In the botanic gardens, you can walk uphill and down, among displays of nearly all the hundreds of native species of the Canaries, including a smattering of endemic pine forest and the islands’ own date palm, Phoenix canariensis, the classic symmetrical palm cultivated widely across the world. There are numerous prehistoric-looking, swollen-limbed dragon trees, Dracaena draco, whose dark red sap, termed ‘dragon’s blood’, was a source of the dark-red varnish used on Stradivarius violins.
We also wandered among wild pink cinerarias, extraordinary echiums, the loveliest sea lavenders (Limonium sventenii) and a ravishing, pale-violet wallflower, Erysimum scoparium, which loves the mountain screes and volcanic rock.
The botanic garden is some way inland from the capital of Las Palmas, which lies on the north-eastern shore, with a number of hairpin bends to negotiate (you can get there by car or by bus), but its foot- paths lead to all sorts of curiosities and, at the top, a popular smart restaurant, for which pre-booking may be needed.

## [DATA LINES]

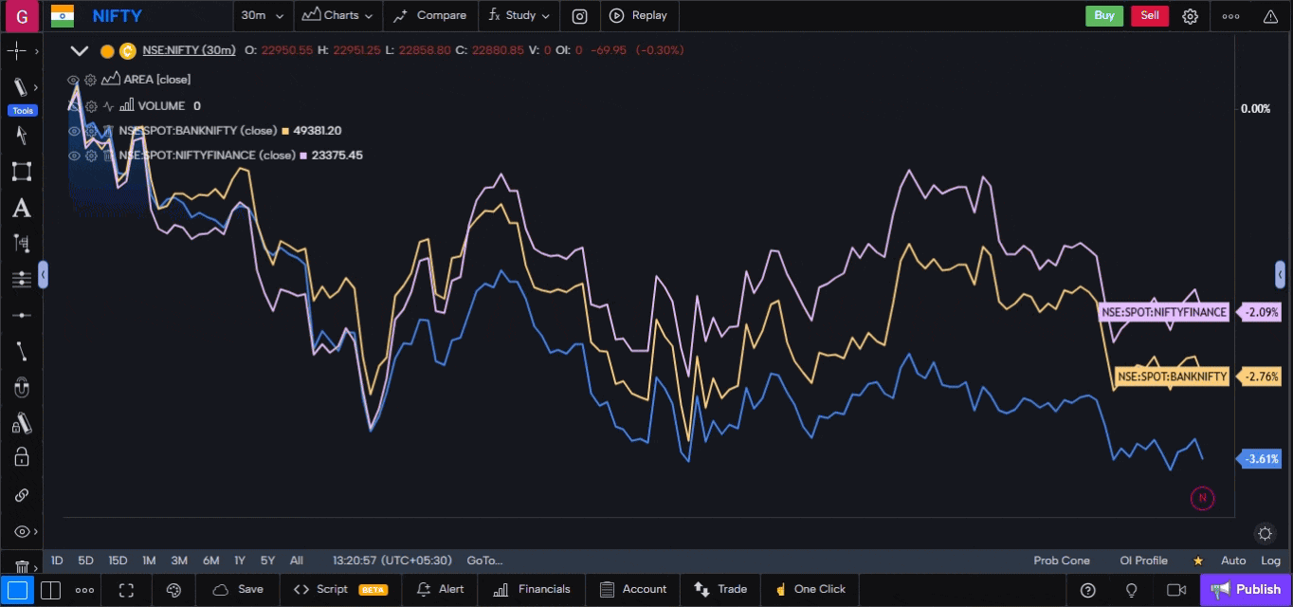The image size is (1293, 607).
Task: Collapse the chart legend with the chevron
Action: click(79, 50)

## [CHALLENGES]
**a.** According to the botanic garden passage, what was the sap of the dragon trees used for?
**b.** Using the botanic garden passage, decide whether each statement agrees with it: (i) The garden sits right on the coast beside Las Palmas. (ii) Visitors can reach the garden by bus. (iii) The wallflower Erysimum scoparium is pale violet.
**c.** Carry on the botanic garden passage from its last sentence.
The listing comes from a different source than the botanic garden passage.

## [OUTPUTS]
**a.** It was a source of the dark-red varnish used on Stradivarius violins.

**b.**
(i) No: "The botanic garden is some way inland from the capital of Las Palmas"
(ii) Yes: "you can get there by car or by bus"
(iii) Yes: "a ravishing, pale-violet wallflower, Erysimum scoparium"

**c.**
Exploring the Jardin Botanico made me appreciate the extent to which the proprietors of our hotel, the Bohemia Suites and Spa, had gone to the trouble of landscaping the grounds with the local volcanic stone and lashings of native flora. Ranged around its pools and terraces are holiday-hotel stalwarts of tall palms and fragrant frangipani, but also plenty of home-grown fare: dragon trees, endemic lavenders and sea-lavenders, decorative yellow sow-thistles and Canary Island sages, such as crimson-flowered, silver-leaved Salvia canariensis, fleshy-rosetted Aeoniums and pea-flowered shrubby trefoils.
You might be thinking that this oasis of thoughtful planting is set in lush groves surrounding a country retreat. The reality is more interesting than that. Bohemia Suites and Spa is the result of an imaginative, recent remodelling of a 1970s-vintage high-rise hotel in Playa del Ingles, a resort on the island’s south-eastern extremity, developed from the 1960s to serve package- holiday sun-worshippers. With magnificent views of the town, the mountains, the sea and the nearby protected Maspalomas sand dunes, Bohemia is an inspired marriage of stylish urban cool and the botanical essence of this fascinating island.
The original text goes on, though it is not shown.